Dinslaken modernisiert Gemeindeordnung nach 30 Jahren mit digitalen und finanziellen Reformen
Eva-Maria TrübDinslaken modernisiert Gemeindeordnung nach 30 Jahren mit digitalen und finanziellen Reformen
Der Stadtrat von Dinslaken hat einstimmig eine modernisierte Gemeindeordnung verabschiedet – die erste große Überarbeitung seit 1995. Die überarbeiteten Regelungen, die am 25. November 2025 beschlossen wurden, führen digitale Sitzungsoptionen ein, reformieren die Vergütung der Ratsmitglieder und bringen strukturelle Änderungen in den Ausschüssen mit sich. Die neue Satzung tritt in Kraft, sobald sie veröffentlicht wird, und ersetzt dann die alte Version vollständig.

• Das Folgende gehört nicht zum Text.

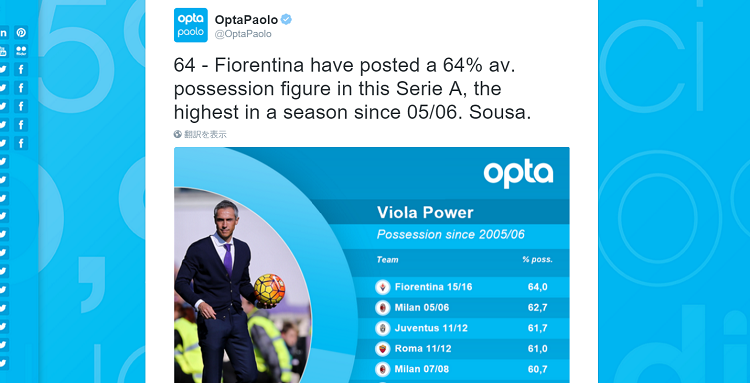The image size is (750, 383).
Task: Click the Fiorentina crest in the table
Action: coord(383,287)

Die aktualisierte Ordnung bringt mehrere zentrale Neuerungen mit sich. Die Entschädigung für Ratsmitglieder wurde reformiert: Die Aufwandsentschädigungen werden nun an den gesetzlichen Mindestlohn gekoppelt, während pauschale Spesenersätze entfallen. Durch das neue System können die einzelnen Ausschüsse jährlich zwischen 1.800 und 3.700 Euro einsparen.

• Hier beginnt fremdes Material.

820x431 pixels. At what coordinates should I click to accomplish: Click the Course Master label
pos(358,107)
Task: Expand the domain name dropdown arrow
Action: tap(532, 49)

Auch die Führungsrollen in den Ausschüssen wurden neu geregelt. Petra Becker übernimmt den Vorsitz im Ausschuss für Bildung, Familie und Soziales und erhält dafür monatlich 1.200 Euro. Thomas Meier leitet den Finanzausschuss für 1.500 Euro im Monat, während Sabine Klose den Bau- und Planungsausschuss mit 1.100 Euro monatlich führt. Andere Ausschussvorsitzende erhalten je nach Größe ihrer Gruppe zwischen 900 und 1.800 Euro. Zu den strukturellen Anpassungen gehört die Eingliederung des Integrationsrats in den Ausschuss für Chancengleichheit und Integration. Zudem erlaubt die Satzung nun in Ausnahmefällen digitale oder hybride Sitzungen – eine Anpassung an moderne Arbeitsweisen. Die vollständigen aktualisierten Regelungen werden in den kommenden Tagen auf der Website der Stadt veröffentlicht. Die bisherige Ordnung, die seit dem 1. September 1995 in Kraft war, wird mit der Veröffentlichung der neuen Version offiziell außer Kraft gesetzt.
Die überarbeitete Satzung spiegelt aktuelle rechtliche Standards wider und führt gleichzeitig kostensparende Maßnahmen sowie digitale Flexibilität ein. Die Ratsmitglieder werden nach Veröffentlichung des Dokuments nach den neuen Regeln arbeiten. Ziel der Änderungen ist es, die Verwaltung zu straffen und die Effizienz der lokalen Politik zu steigern.